Visions magazine gave the album a classification as being rooted in the "stoner" genre with standout tracks like "TX-9" which displayed examples of the band's "doomy
grandeur and psychedelic nuances" and "Freeloader" with its Palm Desert Scene inspired vocal lines from lead singer/guitarist Fredrik Nordin. Rock Hard drew melodic vocal parallels to traits of both John Garcia and Josh Homme.

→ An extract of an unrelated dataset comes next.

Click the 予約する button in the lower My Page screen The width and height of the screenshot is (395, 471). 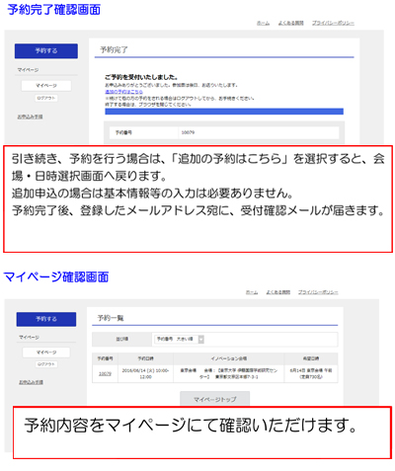click(46, 319)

Further developing on the band's punk infused desert rock sound reviewers of the reissue version showed how they began "to reveal more textures and experiments" with the instrumental track "Earth Yeti" mixing
a "psychedelic sound with heavy and light passages" featuring Johan Rockner's wah effect drenched bass playing and layers of exotic percussion from the drumming duo consisting of Erik Bäckwall and Daniel Lidén.

Professional ratings
Review scores
| Source | Rating |
| AllMusic | Star |
| Core and Co | 7.95/10 |
| Ever Metal | 9/10 |
| Laut.de | Star |
| Metal Temple | 8/10 |
| Rock Hard | 8/10 |
| Svenska Dagbladet | Star |
| Visions | 6/12 |

==Track listing==

| No. | Title | Length |
|---|---|---|
| 1. | "Let The Shit Roll" | 2:43 |
| 2. | "Freeloader" | 4:15 |
| 3. | "Soulshigh" | 4:21 |
| 4. | "Octanoid" | 3:28 |
| 5. | "Earth Yeti" | 3:24 |
| 6. | "Full Circle" | 4:59 |
| 7. | "Mono Impact" | 2:29 |
| 8. | "Early Grace" | 4:49 |
| 9. | "TX-9" | 5:38 |
| 10. | "Thunderbolt" | 3:28 |
| Total length: |  | 39:37 |

== Original vinyl track listing ==

All tracks are written by Dozer

Side one
| No. | Title | Length |
|---|---|---|
| 1. | "Let The Shit Roll" | 2:43 |
| 2. | "Freeloader" | 4:15 |
| 3. | "Soulshigh" | 4:21 |
| 4. | "Octanoid" | 3:28 |
| 5. | "Earth Yeti" | 3:24 |
| 6. | "Full Circle" | 4:59 |
| Total length: |  | 23:10 |

Side two
| No. | Title | Length |
|---|---|---|
| 1. | "Mono Impact" | 2:29 |
| 2. | "Early Grace" | 4:49 |
| 3. | "TX-9" | 5:38 |
| 4. | "Thunderbolt" | 3:28 |
| 5. | "Rings of Saturn" | 5:59 |
| Total length: |  | 22:23 45:33 |

== Personnel ==
Credits are taken from the album's sleeve.

=== Dozer ===
- Fredrik Nordin (vocals, Rhythm Guitar)
- Tommi Holappa (Lead Guitar)
- Johan Rockner (Bass guitar)
- Erik Bäckwall (drums)

=== Additional musicians ===
- Daniel Lidén (Congas on "Earth Yeti")

=== Technical personnel ===
- Engineered by Bengt Bäcke.
- Mixed by Dozer and Bengt Bäcke.
- Mastered by Claes Persson at CRP Recordings, Stockholm.